§ Excerpt provided
# No Escape



## MidnightSun (Feb 10, 2009)

Just wondering if anyone else had picked up this gem on page 173:

_'No Escape
If a Template weapon hits a building's Fire Point or an Open-Topped vehicle and there is a unit embarked inside that building or vehicle, then in addition to any other effects that unit suffers D6 hits, resolved at the Strength and AP of the weapon. These hits are Randomly Allocated.'_

I think it's a pretty important thang. Nice that you can poke a couple of Heavy Flamers or a Baleflamer at a Ghost Ark and roast the Warriors without having to get through AV13 and 4 Hull Points.


----------



## neferhet (Oct 24, 2012)

noticed that. since i regularly play vs orks...i'm just grinning in an evil fashion...


----------



## Partybear (Dec 16, 2010)

Does this work on non open topped vehicles if you hit the fire point?


----------



## MidnightSun (Feb 10, 2009)

No, it only works on Open-Topped, so it only really affects Orks, Dark Eldar and Necrons, but it does affect them quite a bit. Necrons in particular, as the number of mid/high strength flamers with AP4 or less that people bring has increased over the past edition, I think. No longer can they sit in a Ghost Ark and laugh at people firing off a silly amount of Gauss shots while presenting an AV13 4HP chassis at people.


----------



## Partybear (Dec 16, 2010)

Aww I liked the idea of turning a rhino into an oven! Its still a great rule and makes flamers even better this edition!


----------



## DeathGlam (Apr 17, 2014)

A lot of smiles around our gaming club about this, since our Ork player is currently unbeaten.


----------



## morfangdakka (Dec 31, 2006)

I think this is more worrisome to necrons and dark eldar. As an ork player is use to trucks and battlewagons exploding in turn one so I don't think it will be a big change for ork players.


----------



## MidnightSun (Feb 10, 2009)

A friend pointed out to me that it makes D-Scythes a lot better, which I agree with.

Yes - Ork vehicles are usually gone by the time you'd get into range to flame them, and Dark Eldar vehicles will probably die from anything stronger than a Flamer (although even a Flamer will do a lot of damage to the embarked unit unless it's Incubi or Grotesques), so it's only really Necrons affected.


----------



## venomlust (Feb 9, 2010)

(Interface element listing)
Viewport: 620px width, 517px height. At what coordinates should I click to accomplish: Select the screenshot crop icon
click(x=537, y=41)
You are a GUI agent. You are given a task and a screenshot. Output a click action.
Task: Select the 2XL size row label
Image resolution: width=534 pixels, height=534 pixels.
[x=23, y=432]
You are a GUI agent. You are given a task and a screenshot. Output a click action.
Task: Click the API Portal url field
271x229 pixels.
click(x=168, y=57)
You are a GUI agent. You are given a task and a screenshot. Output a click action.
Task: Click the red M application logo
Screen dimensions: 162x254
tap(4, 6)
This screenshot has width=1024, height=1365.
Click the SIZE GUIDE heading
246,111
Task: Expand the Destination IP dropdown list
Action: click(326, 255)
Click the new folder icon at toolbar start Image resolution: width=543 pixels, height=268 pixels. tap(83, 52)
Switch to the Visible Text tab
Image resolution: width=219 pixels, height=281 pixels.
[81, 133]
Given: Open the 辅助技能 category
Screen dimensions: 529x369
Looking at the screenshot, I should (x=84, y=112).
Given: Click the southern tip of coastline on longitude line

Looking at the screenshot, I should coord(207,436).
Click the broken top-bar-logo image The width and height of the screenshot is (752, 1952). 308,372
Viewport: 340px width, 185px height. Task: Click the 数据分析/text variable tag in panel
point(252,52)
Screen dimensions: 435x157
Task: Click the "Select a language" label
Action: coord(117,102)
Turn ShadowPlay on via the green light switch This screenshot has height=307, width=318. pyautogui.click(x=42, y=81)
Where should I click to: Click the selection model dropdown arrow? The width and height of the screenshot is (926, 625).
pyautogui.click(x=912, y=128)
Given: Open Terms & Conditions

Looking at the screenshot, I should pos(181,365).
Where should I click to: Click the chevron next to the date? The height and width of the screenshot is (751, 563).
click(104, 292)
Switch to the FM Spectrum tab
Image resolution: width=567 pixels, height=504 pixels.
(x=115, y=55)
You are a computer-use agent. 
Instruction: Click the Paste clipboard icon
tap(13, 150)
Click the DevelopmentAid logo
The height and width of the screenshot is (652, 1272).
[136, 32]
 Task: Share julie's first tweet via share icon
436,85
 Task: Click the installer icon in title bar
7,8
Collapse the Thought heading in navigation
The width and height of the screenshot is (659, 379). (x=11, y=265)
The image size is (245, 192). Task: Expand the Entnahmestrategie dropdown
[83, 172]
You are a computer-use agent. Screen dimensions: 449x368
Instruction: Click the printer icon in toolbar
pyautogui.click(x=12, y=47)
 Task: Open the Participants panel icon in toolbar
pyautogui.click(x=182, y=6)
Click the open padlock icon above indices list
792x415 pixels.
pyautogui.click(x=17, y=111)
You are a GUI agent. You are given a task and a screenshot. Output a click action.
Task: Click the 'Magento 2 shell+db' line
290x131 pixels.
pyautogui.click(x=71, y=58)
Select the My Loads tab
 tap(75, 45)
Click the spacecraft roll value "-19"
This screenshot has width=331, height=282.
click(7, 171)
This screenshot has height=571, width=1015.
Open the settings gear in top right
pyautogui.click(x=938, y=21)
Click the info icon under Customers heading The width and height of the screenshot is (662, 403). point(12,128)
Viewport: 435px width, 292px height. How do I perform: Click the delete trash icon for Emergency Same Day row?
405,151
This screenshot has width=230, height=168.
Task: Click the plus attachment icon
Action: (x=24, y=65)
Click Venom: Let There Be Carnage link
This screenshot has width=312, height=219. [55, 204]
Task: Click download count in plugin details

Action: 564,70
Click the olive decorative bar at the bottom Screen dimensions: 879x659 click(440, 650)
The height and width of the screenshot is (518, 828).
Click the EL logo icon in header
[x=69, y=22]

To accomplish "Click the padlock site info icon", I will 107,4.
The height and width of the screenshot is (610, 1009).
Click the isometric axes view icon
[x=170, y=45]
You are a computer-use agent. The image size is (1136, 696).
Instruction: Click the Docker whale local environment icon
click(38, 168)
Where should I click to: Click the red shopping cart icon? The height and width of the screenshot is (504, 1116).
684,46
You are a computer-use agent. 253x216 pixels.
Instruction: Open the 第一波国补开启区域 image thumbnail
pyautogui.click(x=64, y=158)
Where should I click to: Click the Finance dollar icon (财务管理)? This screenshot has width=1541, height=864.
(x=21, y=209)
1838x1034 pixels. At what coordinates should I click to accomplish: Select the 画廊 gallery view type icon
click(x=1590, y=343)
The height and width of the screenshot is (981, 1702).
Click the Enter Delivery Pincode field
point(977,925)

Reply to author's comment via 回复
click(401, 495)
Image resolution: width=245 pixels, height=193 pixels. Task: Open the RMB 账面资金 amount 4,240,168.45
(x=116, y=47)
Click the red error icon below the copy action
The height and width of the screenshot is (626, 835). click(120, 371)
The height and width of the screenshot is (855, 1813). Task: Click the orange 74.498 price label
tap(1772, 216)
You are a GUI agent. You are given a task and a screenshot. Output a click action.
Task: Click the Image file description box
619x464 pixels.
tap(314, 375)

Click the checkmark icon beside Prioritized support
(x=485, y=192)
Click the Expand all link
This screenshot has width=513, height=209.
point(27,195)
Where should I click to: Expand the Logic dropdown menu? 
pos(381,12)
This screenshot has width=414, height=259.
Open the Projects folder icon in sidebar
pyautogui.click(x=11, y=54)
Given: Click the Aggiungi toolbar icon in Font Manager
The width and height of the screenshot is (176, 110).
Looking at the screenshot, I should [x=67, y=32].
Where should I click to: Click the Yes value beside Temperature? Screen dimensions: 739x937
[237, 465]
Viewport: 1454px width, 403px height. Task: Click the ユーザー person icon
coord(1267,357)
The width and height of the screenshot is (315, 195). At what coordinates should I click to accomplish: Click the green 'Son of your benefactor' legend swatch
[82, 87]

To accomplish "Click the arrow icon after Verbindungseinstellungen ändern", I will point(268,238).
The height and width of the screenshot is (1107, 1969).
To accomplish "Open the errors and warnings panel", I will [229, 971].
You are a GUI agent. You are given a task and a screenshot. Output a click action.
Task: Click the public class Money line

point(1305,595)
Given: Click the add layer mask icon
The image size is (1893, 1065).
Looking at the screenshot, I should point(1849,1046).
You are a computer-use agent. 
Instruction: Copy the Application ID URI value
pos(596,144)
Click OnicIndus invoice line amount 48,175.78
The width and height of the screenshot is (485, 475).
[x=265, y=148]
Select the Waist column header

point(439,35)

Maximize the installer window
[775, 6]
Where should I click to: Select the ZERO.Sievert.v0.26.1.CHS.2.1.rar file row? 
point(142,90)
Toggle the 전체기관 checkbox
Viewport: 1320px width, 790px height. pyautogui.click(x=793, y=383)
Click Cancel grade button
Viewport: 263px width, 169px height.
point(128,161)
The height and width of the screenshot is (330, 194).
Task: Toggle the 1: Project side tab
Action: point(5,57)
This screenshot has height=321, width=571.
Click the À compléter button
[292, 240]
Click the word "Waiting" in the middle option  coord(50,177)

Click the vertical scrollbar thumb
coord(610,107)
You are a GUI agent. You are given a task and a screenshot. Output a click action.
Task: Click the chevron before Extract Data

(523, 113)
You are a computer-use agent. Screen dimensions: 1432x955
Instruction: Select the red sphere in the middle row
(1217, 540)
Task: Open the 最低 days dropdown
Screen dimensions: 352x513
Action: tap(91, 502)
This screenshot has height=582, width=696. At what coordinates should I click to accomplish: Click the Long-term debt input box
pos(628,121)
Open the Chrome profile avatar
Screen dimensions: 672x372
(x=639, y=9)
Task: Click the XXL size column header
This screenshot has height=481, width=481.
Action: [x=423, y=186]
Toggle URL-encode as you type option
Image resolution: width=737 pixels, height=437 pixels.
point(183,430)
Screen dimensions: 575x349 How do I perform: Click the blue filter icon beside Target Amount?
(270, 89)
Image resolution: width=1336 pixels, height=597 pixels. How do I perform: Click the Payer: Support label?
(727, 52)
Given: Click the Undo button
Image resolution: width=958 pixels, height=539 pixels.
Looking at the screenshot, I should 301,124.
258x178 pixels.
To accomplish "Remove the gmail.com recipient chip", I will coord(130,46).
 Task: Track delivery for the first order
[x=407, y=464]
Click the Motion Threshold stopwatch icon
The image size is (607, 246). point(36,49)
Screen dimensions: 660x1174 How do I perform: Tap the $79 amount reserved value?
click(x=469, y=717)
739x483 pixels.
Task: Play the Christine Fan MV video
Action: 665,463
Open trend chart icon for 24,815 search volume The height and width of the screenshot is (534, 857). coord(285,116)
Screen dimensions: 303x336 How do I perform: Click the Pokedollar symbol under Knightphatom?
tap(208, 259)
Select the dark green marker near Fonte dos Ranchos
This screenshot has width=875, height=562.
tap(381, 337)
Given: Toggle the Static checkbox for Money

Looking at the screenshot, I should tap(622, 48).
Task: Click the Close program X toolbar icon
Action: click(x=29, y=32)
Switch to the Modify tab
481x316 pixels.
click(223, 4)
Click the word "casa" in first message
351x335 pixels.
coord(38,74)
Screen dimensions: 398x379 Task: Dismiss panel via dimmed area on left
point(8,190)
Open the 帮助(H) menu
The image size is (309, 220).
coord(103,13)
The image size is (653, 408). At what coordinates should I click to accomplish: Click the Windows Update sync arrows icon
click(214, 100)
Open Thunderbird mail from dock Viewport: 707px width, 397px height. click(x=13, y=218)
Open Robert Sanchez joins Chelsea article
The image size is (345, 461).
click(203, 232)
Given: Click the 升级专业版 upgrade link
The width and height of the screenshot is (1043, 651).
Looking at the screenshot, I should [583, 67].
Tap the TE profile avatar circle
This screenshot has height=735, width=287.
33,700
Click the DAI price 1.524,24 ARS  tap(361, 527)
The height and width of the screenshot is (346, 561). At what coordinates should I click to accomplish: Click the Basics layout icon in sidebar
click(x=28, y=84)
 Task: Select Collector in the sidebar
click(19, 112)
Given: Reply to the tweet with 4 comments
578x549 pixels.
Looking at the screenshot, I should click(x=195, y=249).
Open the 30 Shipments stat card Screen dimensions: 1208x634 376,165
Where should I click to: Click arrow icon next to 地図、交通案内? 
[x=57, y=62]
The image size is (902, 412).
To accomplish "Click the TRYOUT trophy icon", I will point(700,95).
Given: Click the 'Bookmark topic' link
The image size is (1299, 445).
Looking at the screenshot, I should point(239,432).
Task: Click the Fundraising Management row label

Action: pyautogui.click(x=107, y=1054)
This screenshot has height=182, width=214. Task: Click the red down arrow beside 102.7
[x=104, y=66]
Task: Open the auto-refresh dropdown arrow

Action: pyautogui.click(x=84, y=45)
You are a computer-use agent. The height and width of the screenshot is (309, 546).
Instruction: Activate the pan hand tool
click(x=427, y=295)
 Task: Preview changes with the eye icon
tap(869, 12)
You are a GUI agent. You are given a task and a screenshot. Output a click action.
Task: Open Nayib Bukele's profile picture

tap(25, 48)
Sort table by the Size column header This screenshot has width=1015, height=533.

§ Prompt A
In the No Escape thread, on what page does the quoted rule appear?
§ Prompt B
Decide whether each statement agrees with the No Escape thread, and quote the words that settle it: (i) Hits caused by the No Escape rule are Randomly Allocated. (ii) The rule also applies to vehicles that are not Open-Topped if the Fire Point is hit. (iii) morfangdakka expects the rule to be a big change for Ork players.
§ Prompt C
Extend the No Escape thread from its final line.

§ Exercise result A
Page 173.

§ Exercise result B
(i) Yes: "These hits are Randomly Allocated."
(ii) No: "No, it only works on Open-Topped"
(iii) No: "I don't think it will be a big change for ork players."

§ Exercise result C
The Decimator is going to kick extra ass now. The "Smash" rule on the Decimator's Siege Claw has a rule that you inflict D6 hits per heavy flamer (can have 2) to an occupied transport if you deal a pen. Can effectively incinerate all the occupants of a transport before they can get out, and without fully destroying the transport itself. S8 AP2, not a bad chance at getting that pen.

Open-topped OR a fire point. Cool. Can roast marines and guardsmen inside of their transports. Not a Land Raider, but that is a pretty secure vehicle without fire points.

*edit* 

Ooops, I guess fire points only on the buildings. Oh well. Not as good, but still good against the armies mentioned above.


----------



## falcoso (Apr 7, 2012)

MidnightSun said:


> No longer can they sit in a Ghost Ark and laugh at people firing off a silly amount of Gauss shots while presenting an AV13 4HP chassis at people.


Aww I'm going to have to hid behind it then  to be fair vehicles got tougher so I guess this brings things back down again, but most open-top vehicles are fairly weak apart from the ghost ark, but then if you kill any guys inside you can get them back anyway. D6 hits isn't *that* much may cause problems from heavy flamers but I haven't seen many of those except on dreadnoughts, and if youa re in flamer range with an infatry unit then I ask how you survived 30 gauss shots..... But yes I can't hide from baleflamers anymore  .... but then they are hull mounted so yay!!!!!


----------



## MidnightSun (Feb 10, 2009)

Yeah, it's a fair cop - destroying Ghost Arks is going to be the devil's job now, so being able to hurt the dudes inside with a niche gun that your opponent may or may not have is pretty forgivable.

Gonna have to try me some Interceptors with Incinerators, I've always wanted to :victory:


----------



## DeathGlam (Apr 17, 2014)

My gaming group must be way too casual or not bringing enough anti-vehicle guns, as we do struggle when our regular Ork player brings Evil Sunz as the core force, from his major Ork army.

So this change is a plus for us at least.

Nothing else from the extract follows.